Ma io di tutto questo non previdi nulla. Mi pareva, al contrario, che quella lettera avrebbe ottenuto il risultato di far tornare Albertine al più presto.

Marcel Proust, Albertine scomparsa I

Traduzione di G. Raboni per i Meridiani Mondadori

Le lettere d’amore

Rileggendo la sua lettera ero per altro deluso nel vedere quanto poco ci sia di una persona in una lettera. Certo, i caratteri tracciati esprimono il nostro pensiero, non diversamente da quel che fanno i nostri lineamenti; ci troviamo pur sempre in presenza d’un pensiero. Ciò non toglie che nella persona il pensiero ci appaia solo dopo essersi diffuso nella corolla del viso, tutta aperta come una ninfea. Il che, comunque, lo modifica alquanto. E tra le cause delle nostre perpetue delusioni in amore ci sono, forse, le perpetue deviazioni per cui alla nostra attesa dell’essere ideale che amiamo ogni convegno offre una persona di carne che già assomiglia così poco al nostro sogno. E poi, quando a questa persona chiediamo qualcosa, ne riceviamo una lettera in cui della persona stessa rimane ben poco, così come nelle lettere dell’algebra non rimane la determinazione delle cifre dell’aritmetica, le quali, a loro volta, non contengono più le qualità dei frutti o dei fiori addizionati. E pensare che forse l’amore, l’essere amato, le sue lettere sono altrettante traduzioni – per insoddisfacente che sia il passaggio da una cosa all’altra – della medesima realtà, giacché la lettera ci sembra insufficiente solo quando la leggiamo, mentre sudiamo morte e passione finché non arriva, e basta a calmare la nostra angoscia, se non a soddisfare con i suoi piccoli segni neri il nostro desiderio che sente come essa contenga comunque più dell’equivalente d’una parola, d’un sorriso, d’un bacio, non quelle cose stesse.

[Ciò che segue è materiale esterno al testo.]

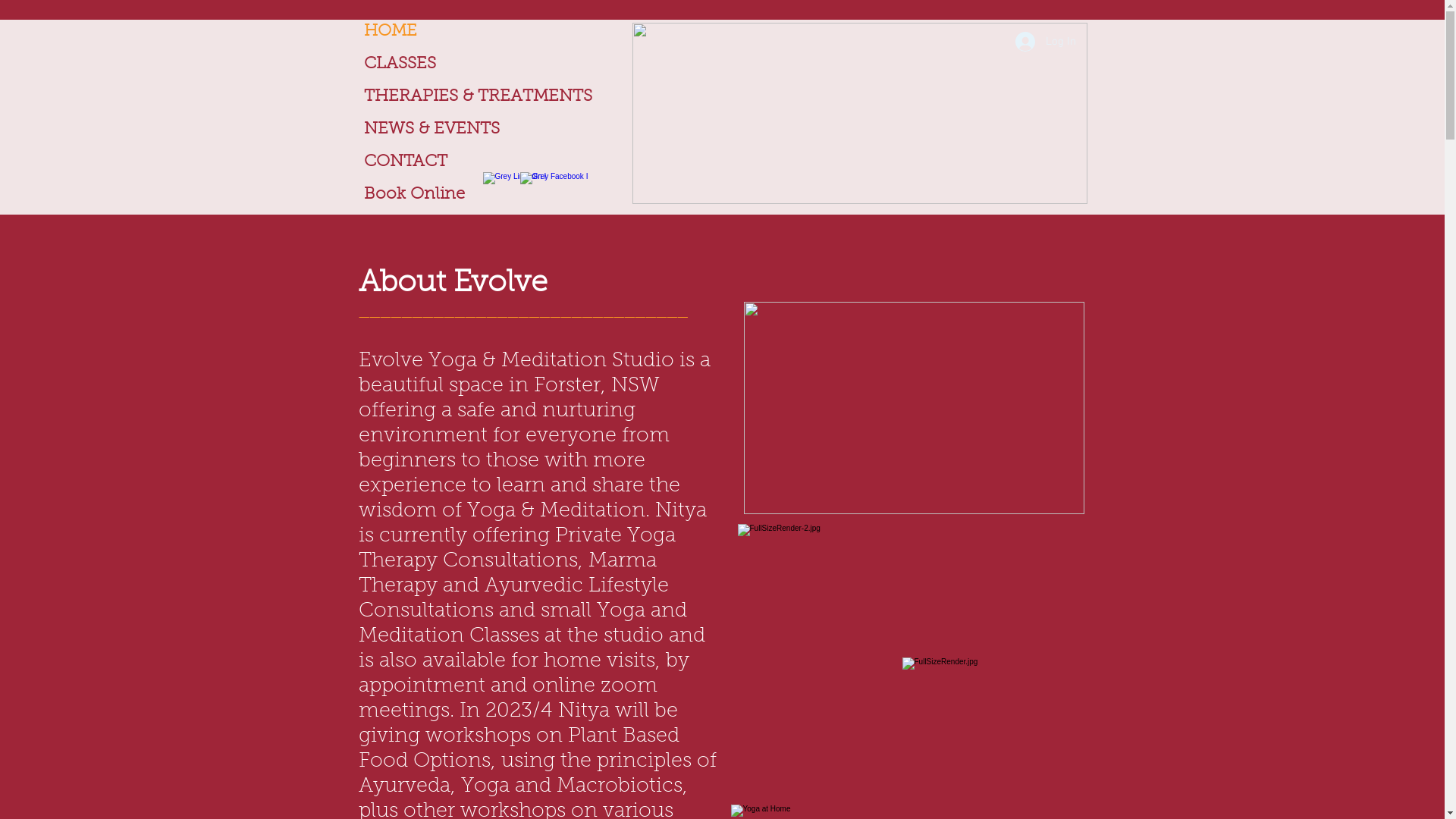
HOME Element type: text (493, 31)
NEWS & EVENTS Element type: text (493, 129)
THERAPIES & TREATMENTS Element type: text (493, 97)
CONTACT Element type: text (493, 162)
CLASSES Element type: text (493, 64)
Log In Element type: text (1044, 41)
Book Online Element type: text (493, 194)
Given the description of an element on the screen output the (x, y) to click on. 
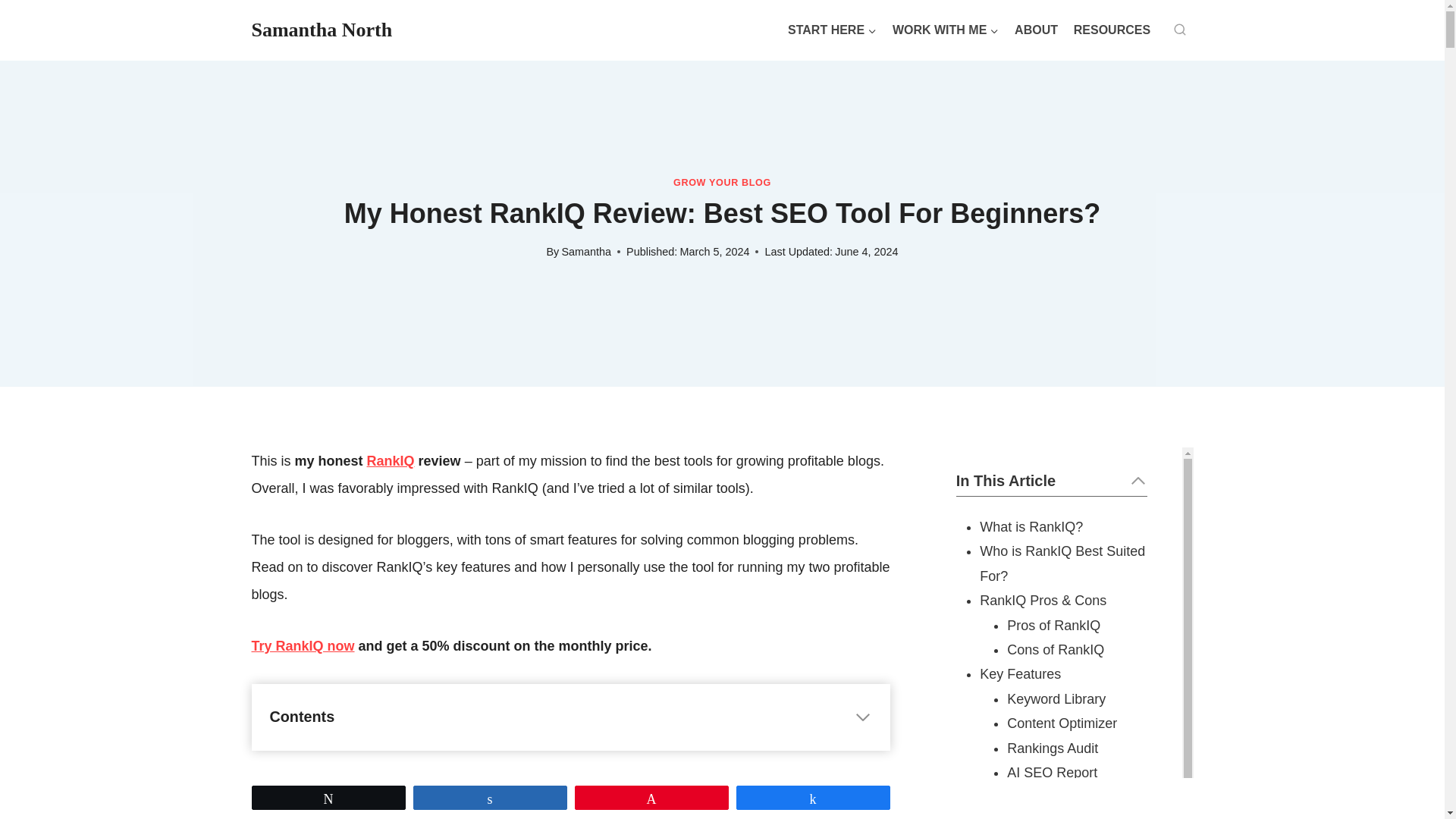
Samantha North (322, 29)
RESOURCES (1111, 30)
Samantha (585, 251)
WORK WITH ME (944, 30)
ABOUT (1036, 30)
RankIQ (390, 460)
RankIQ (303, 645)
START HERE (832, 30)
RankIQ (390, 460)
GROW YOUR BLOG (721, 182)
Given the description of an element on the screen output the (x, y) to click on. 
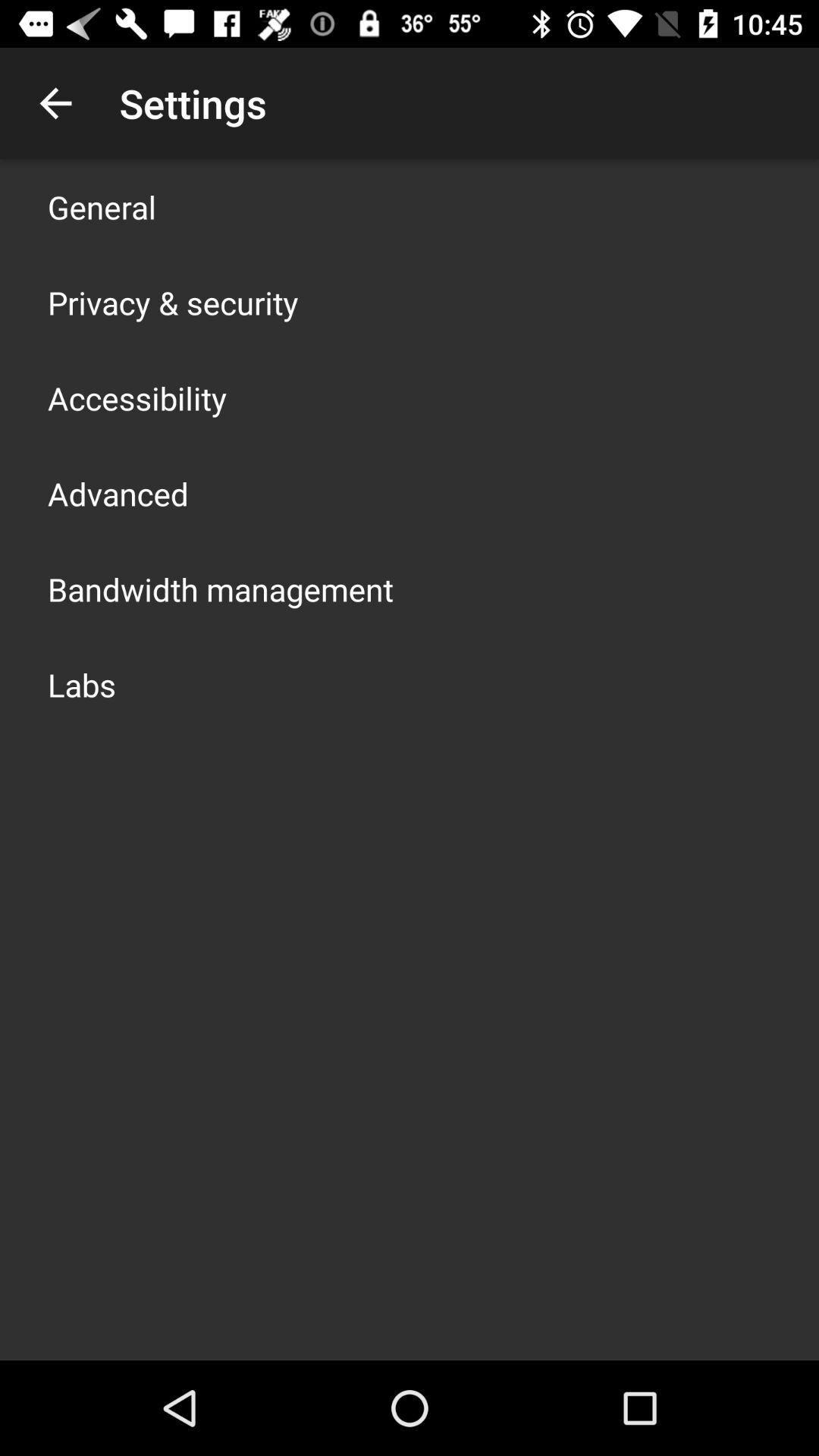
click icon below privacy & security item (136, 397)
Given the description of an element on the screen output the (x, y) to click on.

Marcel Proust, Albertine scomparsa I

Traduzione di G. Raboni per i Meridiani Mondadori

Il sonno, l’oblio, il ricordo

Ma la sera, se riuscivo ad addormentarmi, era come se il ricordo di Albertine fosse stato la medicina che m’aveva procurato il sonno e il cui effetto, cessando, m’avrebbe risvegliato. Dormendo, pensavo senza sosta ad Albertine. Era un suo sonno speciale, che mi dava lei e nel quale, del resto, non sarei stato più libero che da sveglio di pensare a qualcos’altro. Il sonno, il suo ricordo erano le sostanze che ci fanno prendere insieme, mescolate fra loro, per dormire. Desto, d’altronde, la mia sofferenza andava aumentando di giorno in giorno anziché diminuire. Non che l’oblio non compisse la sua opera, ma proprio così favoriva l’idealizzazione dell’immagine rimpianta, e dunque l’assimilazione della mia sofferenza iniziale ad altre sofferenze analoghe che la rafforzavano. E tuttavia, questa immagine era ancora sopportabile. Ma se, di colpo, pensavo alla sua camera con il letto vuoto, al suo piano, alla sua automobile, perdevo qualsiasi forza, chiudevo gli occhi, abbandonavo la testa sulla spalla sinistra come uno che sta per svenire. Quasi altrettanto male mi faceva il rumore delle porte, perché non era lei ad aprirle.